Try it: In the passage on composite design, how did the composite designer achieve the same stiffness as the round steel rod?

Passage:
━━━━━━━━━━━━━━━━━━━━

Designers need to be mindful of the fabrication process. In Figure 2, the steel rod is round because this is a common shape of steel stock. The mating parts have easily-machined round holes that can be assembled onto the round rod. The composite designer had to achieve the same stiffness, which was accomplished by changing the cross section of the rod component. The designer also had to consider the attachment of the mating parts. In the case of this example, a few of the mating parts have been molded directly onto the rod.

Design analysis and modeling with composite materials is now a discipline that is being used by more and more engineers. Engineers in the industry acquire an “empirical” knowledge to instinctively design with composite materials that grows with experience. Errors are commonly encountered when non-composite focused engineers try to substitute a composite material in a metallic design or model it as a metallic material. The metallic design is usually not the optimum design for composite materials.

Composite parts can be tailored in a variety of ways. This tailoring can take place in either the part fabrication process or within the material itself. Parts can have localized reinforcement, directionally oriented fibers or more fibers in one direction without added unwanted thickness. As an example, laid-up parts may have more unidirectional fiber layers in the direction of the load path, but enough fiber layers in other directions to handle the forces required in those other directions. Wound parts can have winding angles changed to enhance the properties in specific directions. Random fiber compression molded parts may have localized continuous fiber material added in areas requiring extra strength or stiffness. Similarly, bythe nature of being a “composite” made up of multiple elements, the individual materials themselves are often more easily tailored to meet specific characteristics or even fit a specific application.

Composites allow for tailorable solutions. The performance or value is not only in mechanical properties or weight, but also includes aesthetics, conductivity, thermally insulative, ballistic or impact resistance, flame/smoke/toxicity compliance or other valued-added attributes.

To summarize, composite design is a complex process that requires consideration of key drivers, including cost, weight, performance, part count and complexity. The relative priority will be influenced by service loads, service environment/performance, connections, specific part requirements, anisotropic properties and the fabrication process. These were briefly touched upon in this column, but all deserve a deeper look to ensure optimal design.

━━━━━━━━━━━━━━━━━━━━

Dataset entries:
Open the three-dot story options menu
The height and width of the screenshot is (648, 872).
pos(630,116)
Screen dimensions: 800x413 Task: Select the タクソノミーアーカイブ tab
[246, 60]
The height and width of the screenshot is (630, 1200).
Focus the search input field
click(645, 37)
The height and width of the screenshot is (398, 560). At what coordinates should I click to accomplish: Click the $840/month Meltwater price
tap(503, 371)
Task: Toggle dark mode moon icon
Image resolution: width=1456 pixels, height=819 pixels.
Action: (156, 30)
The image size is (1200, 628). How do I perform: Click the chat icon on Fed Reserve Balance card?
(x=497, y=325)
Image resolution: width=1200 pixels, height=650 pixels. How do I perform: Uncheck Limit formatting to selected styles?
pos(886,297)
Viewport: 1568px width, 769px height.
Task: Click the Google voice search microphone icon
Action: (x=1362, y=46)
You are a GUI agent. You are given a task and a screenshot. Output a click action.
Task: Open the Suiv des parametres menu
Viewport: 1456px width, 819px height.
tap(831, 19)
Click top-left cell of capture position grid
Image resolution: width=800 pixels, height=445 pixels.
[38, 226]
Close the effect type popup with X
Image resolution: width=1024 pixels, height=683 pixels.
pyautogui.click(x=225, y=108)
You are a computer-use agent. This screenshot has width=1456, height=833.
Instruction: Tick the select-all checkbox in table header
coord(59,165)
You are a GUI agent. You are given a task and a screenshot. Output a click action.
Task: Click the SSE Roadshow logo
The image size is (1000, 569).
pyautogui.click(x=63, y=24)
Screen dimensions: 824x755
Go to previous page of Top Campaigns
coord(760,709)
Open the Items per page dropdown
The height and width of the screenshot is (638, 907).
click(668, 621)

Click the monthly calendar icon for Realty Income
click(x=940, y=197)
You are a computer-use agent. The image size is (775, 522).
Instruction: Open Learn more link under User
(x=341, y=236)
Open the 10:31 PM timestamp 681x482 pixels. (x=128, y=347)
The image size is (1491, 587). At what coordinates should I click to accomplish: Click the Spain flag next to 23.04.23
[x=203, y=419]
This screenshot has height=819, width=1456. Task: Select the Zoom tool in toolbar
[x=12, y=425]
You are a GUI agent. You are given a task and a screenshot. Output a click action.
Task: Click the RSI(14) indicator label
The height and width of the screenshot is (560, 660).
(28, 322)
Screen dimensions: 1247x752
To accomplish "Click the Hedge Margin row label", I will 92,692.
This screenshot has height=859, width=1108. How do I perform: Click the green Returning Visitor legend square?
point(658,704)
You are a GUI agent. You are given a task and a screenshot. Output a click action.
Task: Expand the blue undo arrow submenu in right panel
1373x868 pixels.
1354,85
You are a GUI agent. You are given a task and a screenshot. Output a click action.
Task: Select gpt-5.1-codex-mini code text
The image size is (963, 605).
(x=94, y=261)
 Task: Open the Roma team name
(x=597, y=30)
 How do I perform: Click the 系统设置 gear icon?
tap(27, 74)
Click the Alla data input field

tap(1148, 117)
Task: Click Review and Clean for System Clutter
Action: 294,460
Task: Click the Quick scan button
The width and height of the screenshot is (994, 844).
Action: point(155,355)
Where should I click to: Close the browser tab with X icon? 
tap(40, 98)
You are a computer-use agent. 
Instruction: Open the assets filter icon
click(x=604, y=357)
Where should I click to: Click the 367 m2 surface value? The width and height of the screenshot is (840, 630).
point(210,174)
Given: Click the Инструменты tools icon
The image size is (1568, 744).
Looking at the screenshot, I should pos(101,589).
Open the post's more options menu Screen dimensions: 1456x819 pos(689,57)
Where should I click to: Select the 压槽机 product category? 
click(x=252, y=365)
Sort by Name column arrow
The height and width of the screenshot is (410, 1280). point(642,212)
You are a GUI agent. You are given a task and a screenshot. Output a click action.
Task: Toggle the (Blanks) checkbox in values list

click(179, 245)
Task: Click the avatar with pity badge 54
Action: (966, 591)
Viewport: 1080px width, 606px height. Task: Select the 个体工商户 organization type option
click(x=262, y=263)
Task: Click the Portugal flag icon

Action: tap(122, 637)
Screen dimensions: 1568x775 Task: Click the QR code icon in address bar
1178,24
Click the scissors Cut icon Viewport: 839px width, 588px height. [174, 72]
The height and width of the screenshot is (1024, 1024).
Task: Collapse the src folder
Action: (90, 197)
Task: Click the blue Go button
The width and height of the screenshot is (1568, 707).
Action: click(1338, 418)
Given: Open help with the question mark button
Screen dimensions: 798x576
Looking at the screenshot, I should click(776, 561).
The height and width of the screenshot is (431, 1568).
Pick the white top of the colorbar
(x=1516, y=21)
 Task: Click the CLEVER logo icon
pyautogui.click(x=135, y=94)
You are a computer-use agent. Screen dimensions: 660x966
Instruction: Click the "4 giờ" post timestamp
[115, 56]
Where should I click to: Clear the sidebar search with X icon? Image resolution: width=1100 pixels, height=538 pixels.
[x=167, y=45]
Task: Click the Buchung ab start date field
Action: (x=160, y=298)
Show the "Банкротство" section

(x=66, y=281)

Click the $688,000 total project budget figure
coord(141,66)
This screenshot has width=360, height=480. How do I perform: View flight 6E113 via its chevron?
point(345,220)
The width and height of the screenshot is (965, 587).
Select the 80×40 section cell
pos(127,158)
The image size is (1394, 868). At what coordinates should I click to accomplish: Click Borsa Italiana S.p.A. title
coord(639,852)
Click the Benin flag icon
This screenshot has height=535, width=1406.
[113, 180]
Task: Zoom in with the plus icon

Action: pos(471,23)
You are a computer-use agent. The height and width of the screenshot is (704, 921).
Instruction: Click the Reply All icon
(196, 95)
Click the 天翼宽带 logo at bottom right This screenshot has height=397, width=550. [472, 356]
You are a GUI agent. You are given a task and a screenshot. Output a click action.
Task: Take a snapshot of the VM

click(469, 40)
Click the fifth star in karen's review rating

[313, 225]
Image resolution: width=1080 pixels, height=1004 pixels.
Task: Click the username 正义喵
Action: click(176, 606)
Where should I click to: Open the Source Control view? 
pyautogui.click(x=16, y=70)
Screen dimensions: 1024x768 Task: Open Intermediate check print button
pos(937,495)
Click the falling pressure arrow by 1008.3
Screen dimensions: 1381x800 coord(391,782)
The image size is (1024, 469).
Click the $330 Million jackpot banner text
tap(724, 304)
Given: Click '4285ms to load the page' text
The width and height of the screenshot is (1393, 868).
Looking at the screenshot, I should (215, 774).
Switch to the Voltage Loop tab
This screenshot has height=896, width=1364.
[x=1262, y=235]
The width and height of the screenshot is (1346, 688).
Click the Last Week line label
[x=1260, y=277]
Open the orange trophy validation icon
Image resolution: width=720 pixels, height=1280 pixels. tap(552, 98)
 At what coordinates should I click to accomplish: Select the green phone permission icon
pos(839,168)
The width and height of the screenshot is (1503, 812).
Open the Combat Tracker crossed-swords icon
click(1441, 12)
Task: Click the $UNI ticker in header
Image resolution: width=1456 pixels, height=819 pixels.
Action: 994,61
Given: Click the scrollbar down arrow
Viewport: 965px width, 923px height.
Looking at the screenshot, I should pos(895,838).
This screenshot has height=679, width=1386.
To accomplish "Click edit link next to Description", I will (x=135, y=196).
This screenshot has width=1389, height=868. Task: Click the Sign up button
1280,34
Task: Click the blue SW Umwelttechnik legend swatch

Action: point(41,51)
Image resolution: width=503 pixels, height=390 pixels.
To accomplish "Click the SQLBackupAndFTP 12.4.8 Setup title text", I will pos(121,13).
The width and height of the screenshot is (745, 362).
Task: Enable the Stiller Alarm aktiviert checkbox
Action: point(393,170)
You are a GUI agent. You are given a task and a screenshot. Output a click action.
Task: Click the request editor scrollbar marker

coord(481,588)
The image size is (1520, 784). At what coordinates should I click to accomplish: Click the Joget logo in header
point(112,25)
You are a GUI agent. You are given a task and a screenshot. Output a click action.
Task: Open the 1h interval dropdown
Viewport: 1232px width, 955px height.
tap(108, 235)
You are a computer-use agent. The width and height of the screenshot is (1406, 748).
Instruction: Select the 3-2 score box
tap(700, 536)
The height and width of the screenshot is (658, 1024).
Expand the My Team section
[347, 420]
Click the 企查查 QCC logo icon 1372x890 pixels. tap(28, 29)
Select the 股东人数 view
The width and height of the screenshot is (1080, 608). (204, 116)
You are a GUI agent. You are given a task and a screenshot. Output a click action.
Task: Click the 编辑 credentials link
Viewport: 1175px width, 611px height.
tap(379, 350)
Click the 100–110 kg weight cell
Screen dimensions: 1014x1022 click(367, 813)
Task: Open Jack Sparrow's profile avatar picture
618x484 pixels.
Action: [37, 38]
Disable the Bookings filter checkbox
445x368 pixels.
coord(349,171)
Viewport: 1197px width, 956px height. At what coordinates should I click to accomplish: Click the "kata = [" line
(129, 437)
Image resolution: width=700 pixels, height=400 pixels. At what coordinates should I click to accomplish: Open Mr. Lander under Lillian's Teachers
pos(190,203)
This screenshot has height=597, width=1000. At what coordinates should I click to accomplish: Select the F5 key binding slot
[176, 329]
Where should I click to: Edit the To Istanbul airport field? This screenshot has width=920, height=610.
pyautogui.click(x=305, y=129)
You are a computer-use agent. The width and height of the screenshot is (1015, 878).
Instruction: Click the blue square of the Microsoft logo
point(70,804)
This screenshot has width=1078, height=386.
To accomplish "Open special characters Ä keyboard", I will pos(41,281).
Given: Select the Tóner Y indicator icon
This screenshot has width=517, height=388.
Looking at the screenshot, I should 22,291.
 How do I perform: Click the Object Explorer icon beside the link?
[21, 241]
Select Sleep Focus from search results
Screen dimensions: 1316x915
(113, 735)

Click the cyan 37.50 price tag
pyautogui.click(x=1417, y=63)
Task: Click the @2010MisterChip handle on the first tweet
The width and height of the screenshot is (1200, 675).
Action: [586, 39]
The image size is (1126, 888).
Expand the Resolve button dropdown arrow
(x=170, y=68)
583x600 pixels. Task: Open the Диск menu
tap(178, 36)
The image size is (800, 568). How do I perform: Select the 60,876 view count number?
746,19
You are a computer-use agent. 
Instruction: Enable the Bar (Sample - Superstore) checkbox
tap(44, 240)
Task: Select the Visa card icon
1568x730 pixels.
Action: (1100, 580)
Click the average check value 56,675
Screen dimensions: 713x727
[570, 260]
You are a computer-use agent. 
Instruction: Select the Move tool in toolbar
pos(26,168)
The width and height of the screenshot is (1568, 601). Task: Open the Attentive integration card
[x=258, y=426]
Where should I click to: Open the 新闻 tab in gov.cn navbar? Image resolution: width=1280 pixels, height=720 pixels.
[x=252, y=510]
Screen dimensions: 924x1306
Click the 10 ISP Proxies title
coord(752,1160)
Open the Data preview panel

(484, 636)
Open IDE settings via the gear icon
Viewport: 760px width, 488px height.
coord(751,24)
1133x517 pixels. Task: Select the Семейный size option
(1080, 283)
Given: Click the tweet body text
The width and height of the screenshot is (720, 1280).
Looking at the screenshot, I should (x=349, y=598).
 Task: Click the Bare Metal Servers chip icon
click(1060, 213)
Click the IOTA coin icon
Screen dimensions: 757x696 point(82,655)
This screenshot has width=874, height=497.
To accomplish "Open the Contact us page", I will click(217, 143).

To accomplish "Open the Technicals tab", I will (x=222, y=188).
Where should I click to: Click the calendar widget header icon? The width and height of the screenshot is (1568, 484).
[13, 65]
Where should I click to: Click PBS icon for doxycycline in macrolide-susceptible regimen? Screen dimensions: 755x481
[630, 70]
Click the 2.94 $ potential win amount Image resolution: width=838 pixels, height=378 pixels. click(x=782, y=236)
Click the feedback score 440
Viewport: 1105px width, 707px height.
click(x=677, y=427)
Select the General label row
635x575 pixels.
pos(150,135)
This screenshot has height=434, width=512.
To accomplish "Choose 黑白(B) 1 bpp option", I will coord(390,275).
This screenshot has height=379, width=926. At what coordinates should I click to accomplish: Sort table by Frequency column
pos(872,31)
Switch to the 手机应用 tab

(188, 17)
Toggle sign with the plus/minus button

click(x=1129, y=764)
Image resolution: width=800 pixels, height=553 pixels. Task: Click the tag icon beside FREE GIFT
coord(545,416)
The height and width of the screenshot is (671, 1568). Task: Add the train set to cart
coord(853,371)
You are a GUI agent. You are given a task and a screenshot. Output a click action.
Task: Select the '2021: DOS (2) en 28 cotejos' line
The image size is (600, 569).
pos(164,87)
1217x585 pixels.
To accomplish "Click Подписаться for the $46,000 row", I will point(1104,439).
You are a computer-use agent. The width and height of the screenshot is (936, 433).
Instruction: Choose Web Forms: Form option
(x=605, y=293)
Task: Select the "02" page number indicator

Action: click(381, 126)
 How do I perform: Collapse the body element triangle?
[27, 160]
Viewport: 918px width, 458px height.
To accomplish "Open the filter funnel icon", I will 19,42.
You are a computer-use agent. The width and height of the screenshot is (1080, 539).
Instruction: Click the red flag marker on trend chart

━━━━━━━━━━━━━━━━━━━━

Task answer: By changing the cross section of the rod component.